Documento.
Sabíamos que a Pedro Sánchez le molestaba el control parlamentario, el procedimiento legislativo ordinario, la Ley de Transparencia, la responsabilidad institucional, el decoro en el nombramiento de cargos públicos, la política exterior, las sentencias del Tribunal Supremo y del Tribunal Constitucional (seis decretos tumbados, entre ellos los dos estados de alarma), los estándares europeos sobre órganos de gobierno del Poder Judicial, la libertad de prensa y la memoria de las víctimas del terrorismo. Desde su última intervención en el Senado, dándole la réplica al líder de la oposición, sabemos que también le molestan las medidas para paliar las consecuencias de la inflación en familias y empresas que signifiquen algún alivio fiscal. Si a toda oferta constructiva hecha desde la oposición se reacciona con desdén, ¿qué actitud podrá abrirse paso hasta la benevolencia presidencial?

Datos proporcionados.
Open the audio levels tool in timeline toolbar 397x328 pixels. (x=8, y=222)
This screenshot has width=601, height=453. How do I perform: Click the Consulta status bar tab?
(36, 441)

Requisitos.
1 – Reescribe el fragmento del artículo sobre Pedro Sánchez que va desde "Sabíamos que a" hasta "la benevolencia presidencial?", sustituyendo "Senado" por "Congreso".
2 – Según el artículo sobre Pedro Sánchez, ¿en qué se basa la afirmación de que también le molestan las medidas de alivio fiscal frente a la inflación? Explícalo en una a tres oraciones.
El material no guarda relación con el artículo sobre Pedro Sánchez.

Respuestas por tarea.
1 –
Sabíamos que a Pedro Sánchez le molestaba el control parlamentario, el procedimiento legislativo ordinario, la Ley de Transparencia, la responsabilidad institucional, el decoro en el nombramiento de cargos públicos, la política exterior, las sentencias del Tribunal Supremo y del Tribunal Constitucional (seis decretos tumbados, entre ellos los dos estados de alarma), los estándares europeos sobre órganos de gobierno del Poder Judicial, la libertad de prensa y la memoria de las víctimas del terrorismo. Desde su última intervención en el Congreso, dándole la réplica al líder de la oposición, sabemos que también le molestan las medidas para paliar las consecuencias de la inflación en familias y empresas que signifiquen algún alivio fiscal. Si a toda oferta constructiva hecha desde la oposición se reacciona con desdén, ¿qué actitud podrá abrirse paso hasta la benevolencia presidencial?

2 – Se basa en su última intervención en el Senado, en la que dio la réplica al líder de la oposición. Desde entonces se sabe que también le molestan las medidas para paliar las consecuencias de la inflación en familias y empresas que signifiquen algún alivio fiscal.